For peak-season swell, October through March is the window. December in particular is worth its own planning — see our Imsouane in December piece. For summer, June through September is mellower, warmer, and better for true beginners who want smaller waves. Book 2–4 months ahead for peak-season weeks; last-minute availability is usually easier in the shoulder months.

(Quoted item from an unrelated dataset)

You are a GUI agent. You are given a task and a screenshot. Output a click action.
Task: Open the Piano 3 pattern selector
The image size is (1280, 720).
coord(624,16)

Olas Surf Camp review: a last word
What we’ve tried to do on this page is describe the week honestly enough that you can decide without a sales pitch. If the rhythm of it — the roof at sunset, the walk to the Bay, the long table, the tired afternoon, the slow build of a small group of strangers into the people you’ll remember the year by — sounds like the holiday you’ve been trying to find, we’d love to have you. You can check dates and packages on our booking page, read the service-specific detail for the full surf camp week or the more flexible surf and stay option, and if you’ve already got a specific week in mind, message us directly — we answer the enquiry inbox ourselves.
If after reading this you’ve decided Imsouane is not for you, that is also a good outcome. Better now than at arrivals. Either way, thanks for reading the long version.